▸ **Exercise**: State how many lines of the records contain the word "width", giving only the number.

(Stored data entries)
——

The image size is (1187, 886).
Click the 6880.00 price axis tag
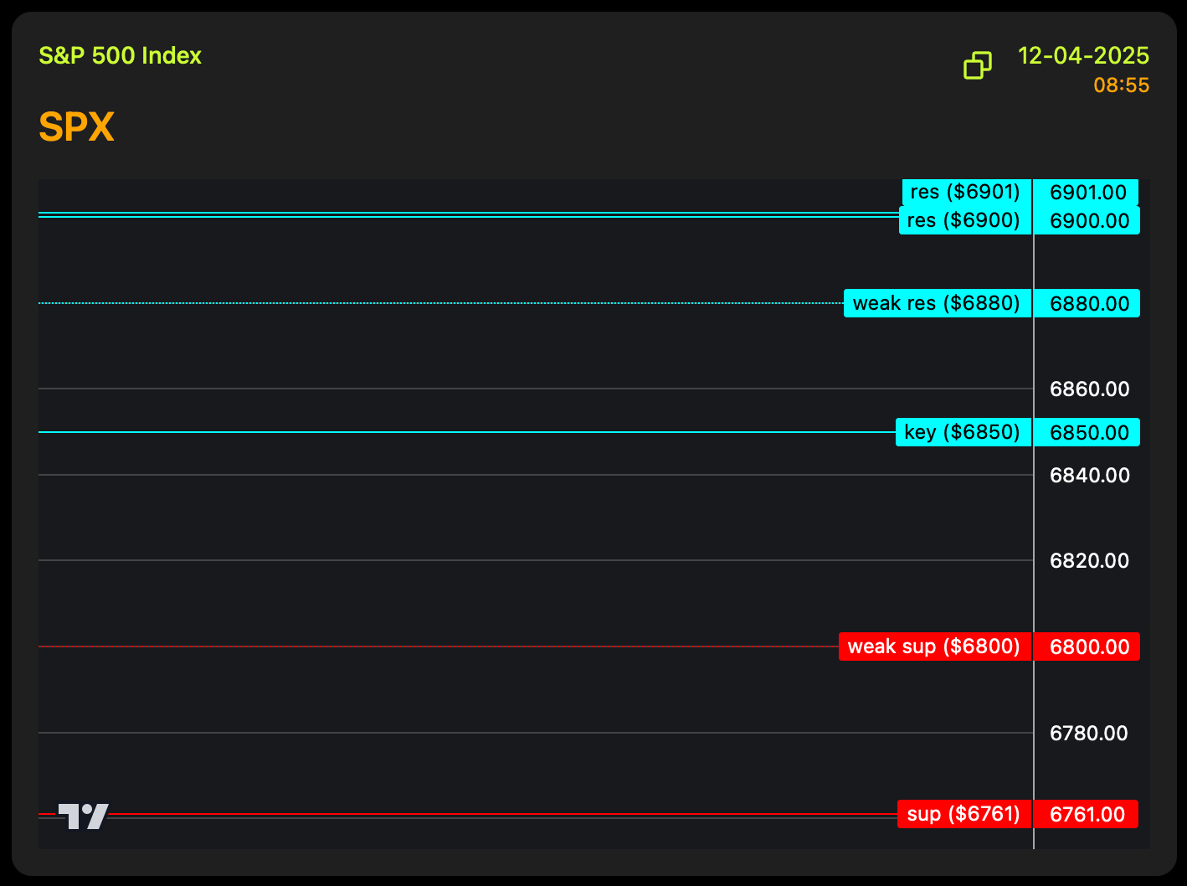click(1088, 303)
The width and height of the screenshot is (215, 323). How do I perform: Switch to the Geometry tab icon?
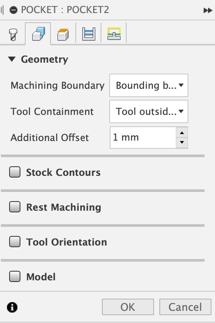pos(38,34)
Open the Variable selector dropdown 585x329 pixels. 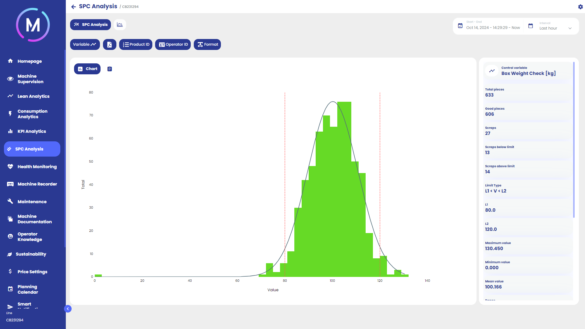click(x=85, y=44)
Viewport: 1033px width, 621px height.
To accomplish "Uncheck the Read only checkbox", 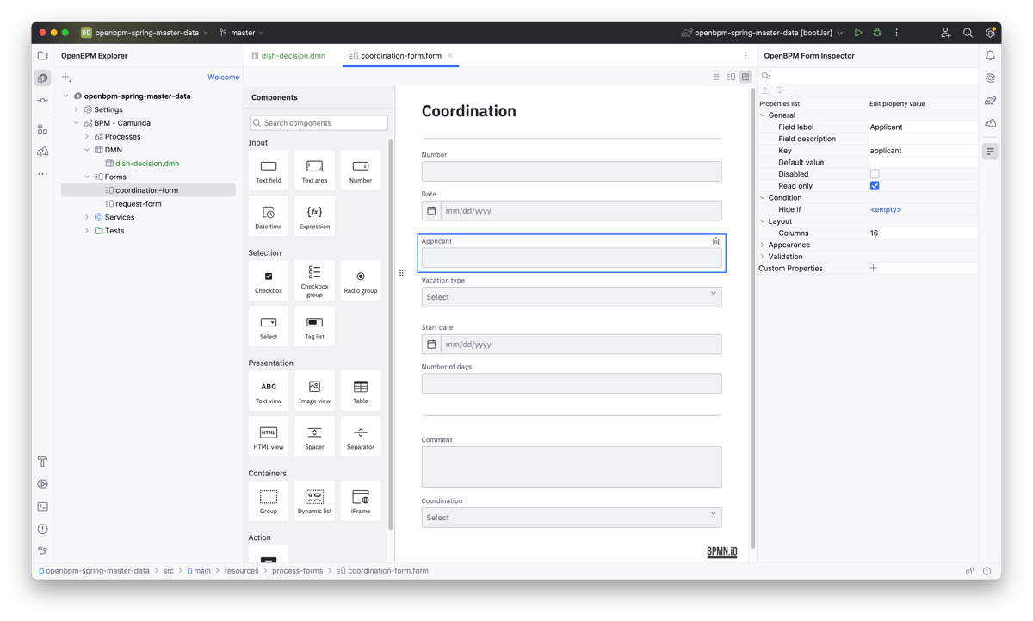I will coord(875,186).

——

▸ **Answer**: 2